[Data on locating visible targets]
________

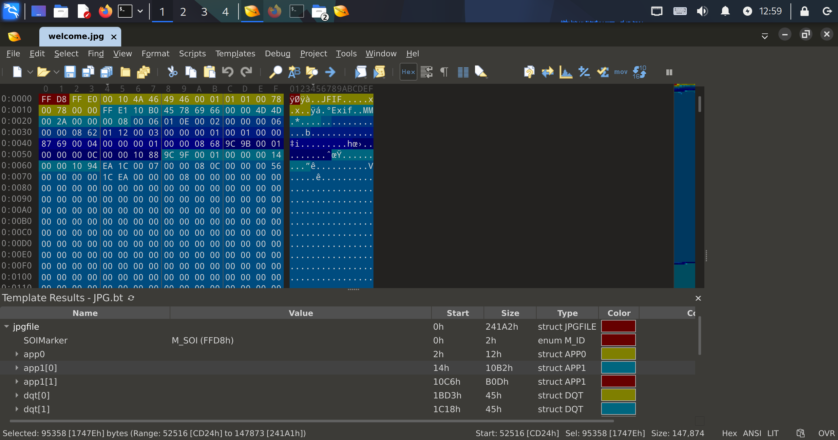838x440 pixels.
Task: Open the Templates menu
Action: click(235, 53)
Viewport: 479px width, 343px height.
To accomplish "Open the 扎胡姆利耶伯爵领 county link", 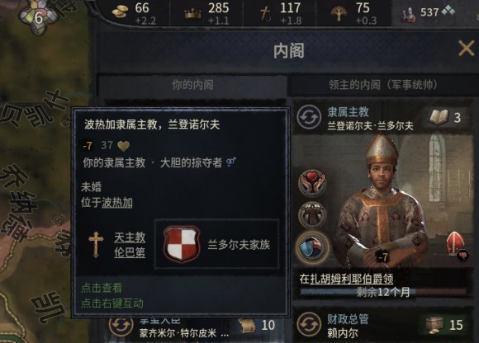I will [351, 279].
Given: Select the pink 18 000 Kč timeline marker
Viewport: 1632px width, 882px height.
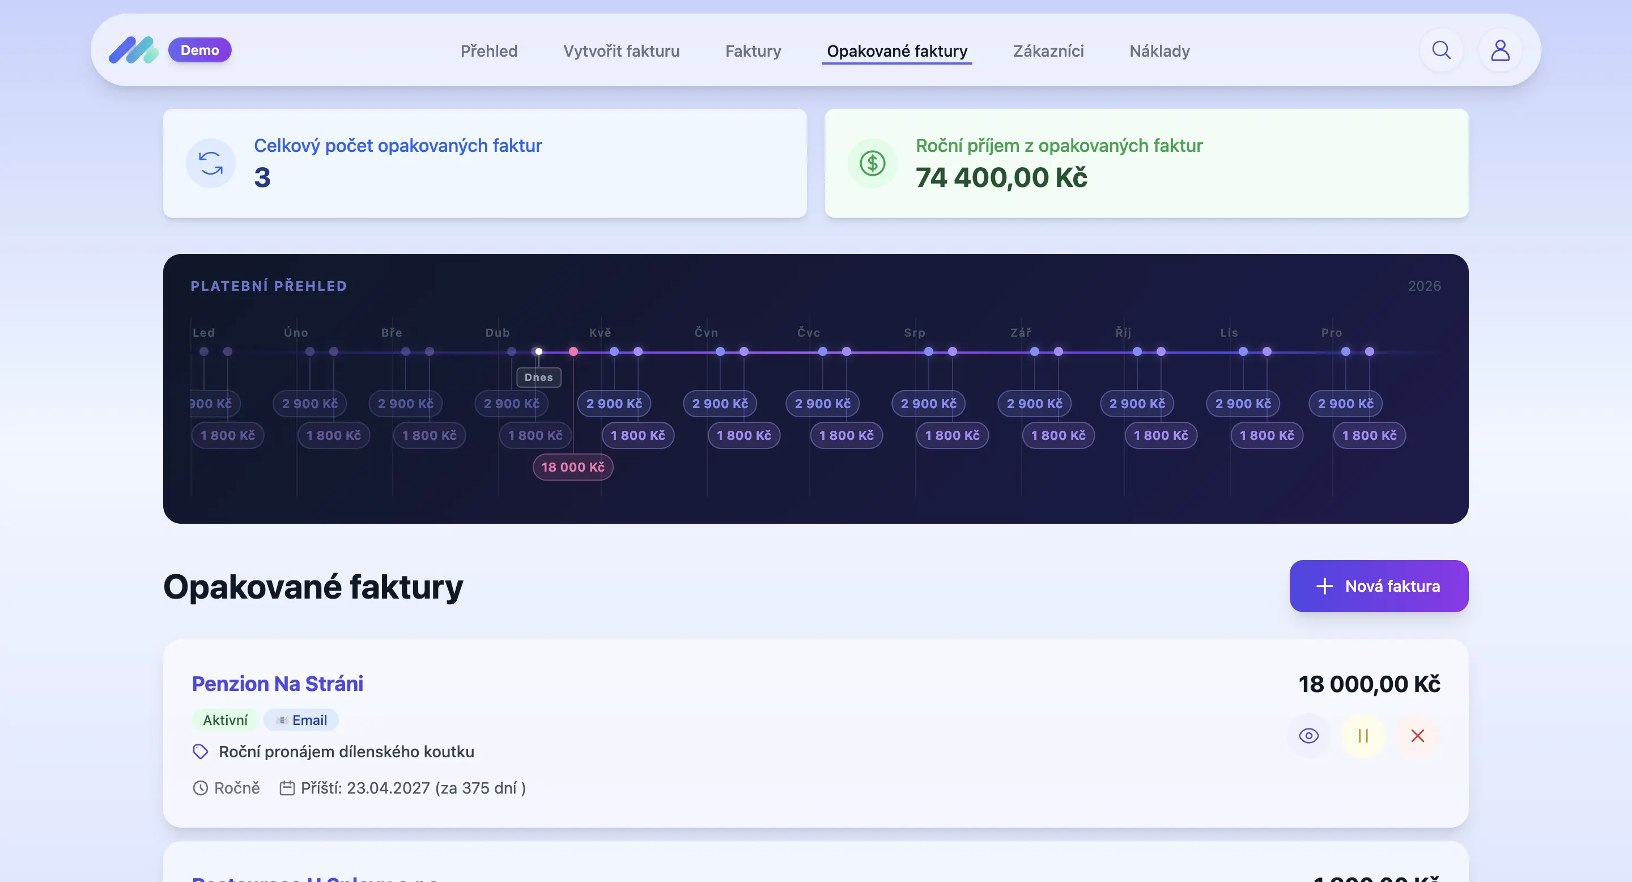Looking at the screenshot, I should (x=573, y=467).
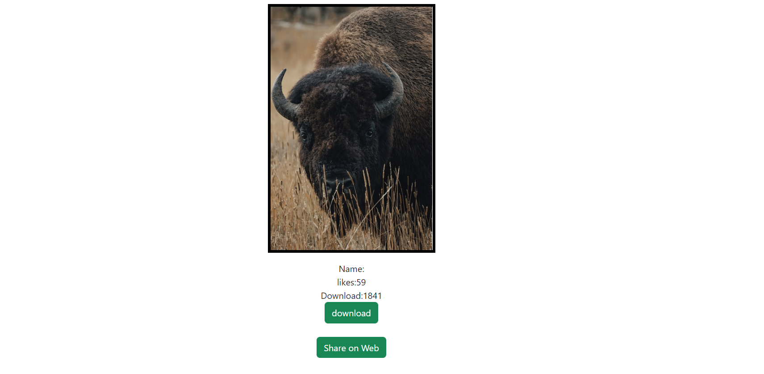Image resolution: width=764 pixels, height=374 pixels.
Task: Open the bison photo
Action: (x=351, y=128)
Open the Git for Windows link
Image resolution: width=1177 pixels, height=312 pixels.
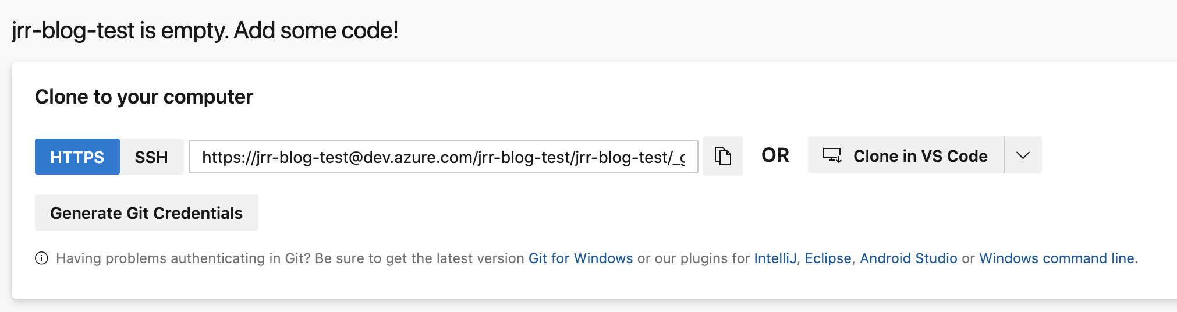580,258
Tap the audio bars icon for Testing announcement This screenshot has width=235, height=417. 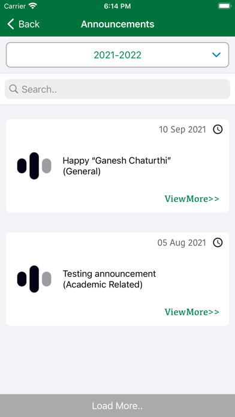tap(34, 279)
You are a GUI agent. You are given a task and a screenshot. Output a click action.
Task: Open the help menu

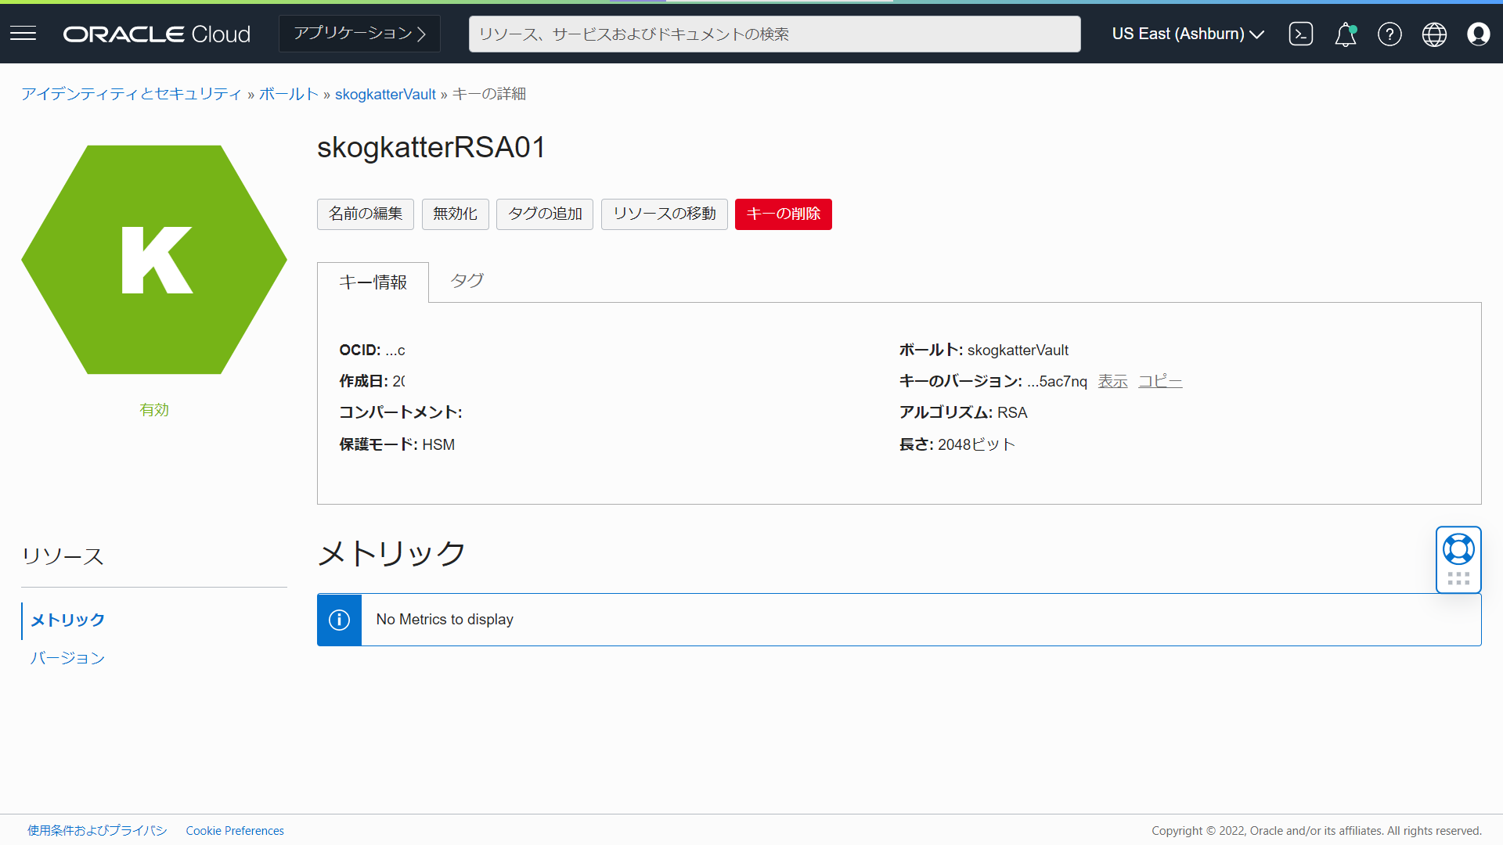click(1389, 34)
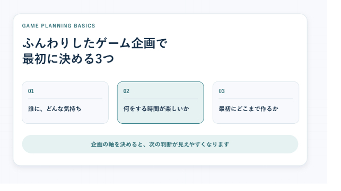Select the card numbered 03
Image resolution: width=341 pixels, height=191 pixels.
coord(256,103)
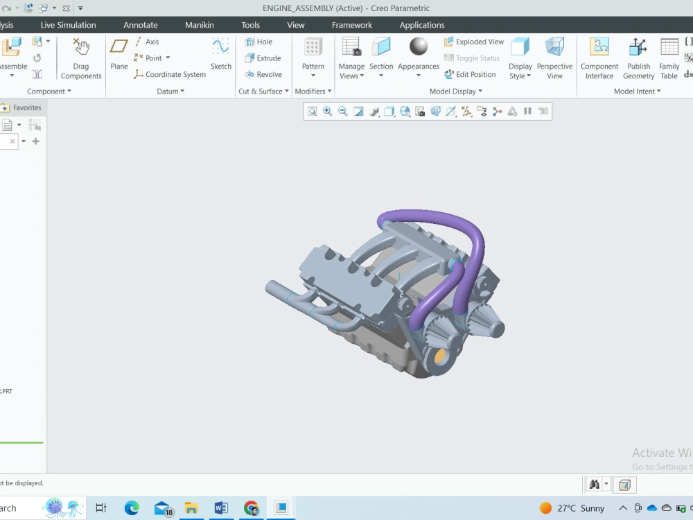Click the Zoom In icon in graphics toolbar
693x520 pixels.
coord(328,111)
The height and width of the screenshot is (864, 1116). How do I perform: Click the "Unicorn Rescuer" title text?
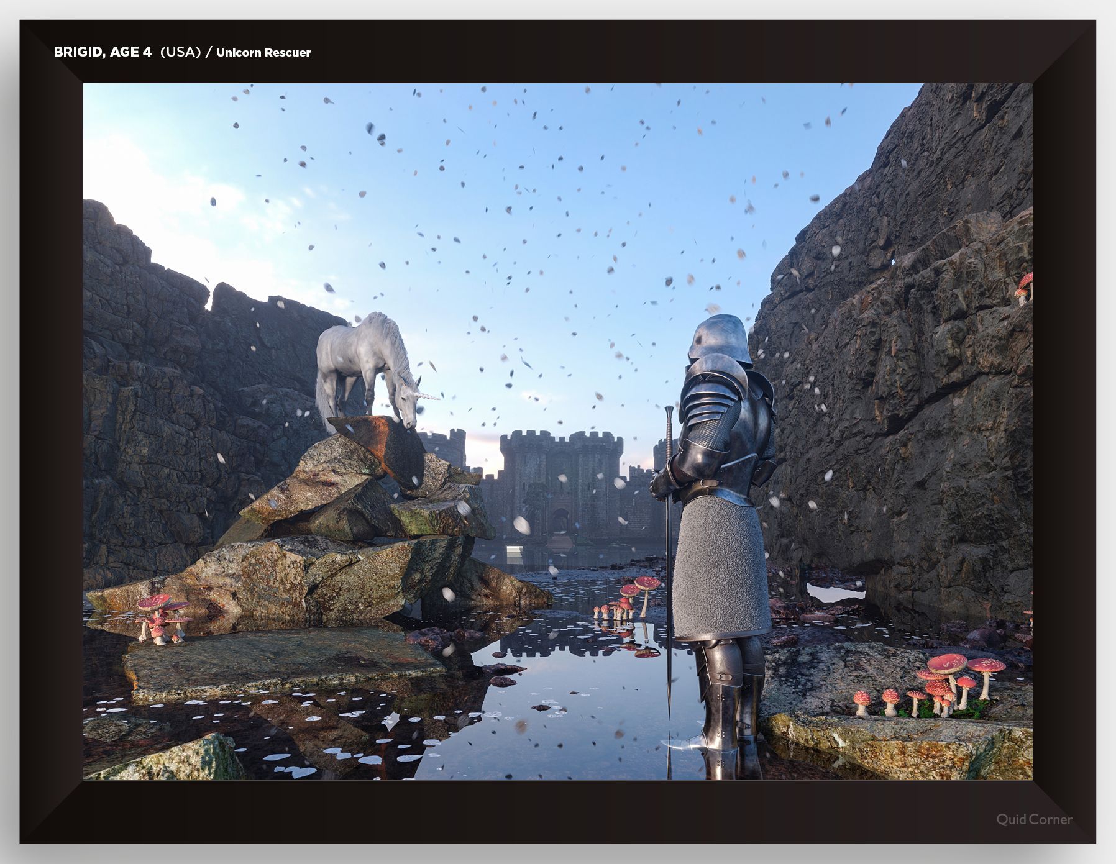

________

__The exercise__
Retype the entries verbatim, beginning at the line containing "Given: Select the" and stopping after the line containing "Action: (x=351, y=128)". Leave the pictures out.

__Response below__
Given: Select the pink 18 000 Kč timeline marker
Viewport: 1632px width, 882px height.
Looking at the screenshot, I should (x=573, y=467).
Image resolution: width=764 pixels, height=374 pixels.
Task: Open the bison photo
Action: (x=351, y=128)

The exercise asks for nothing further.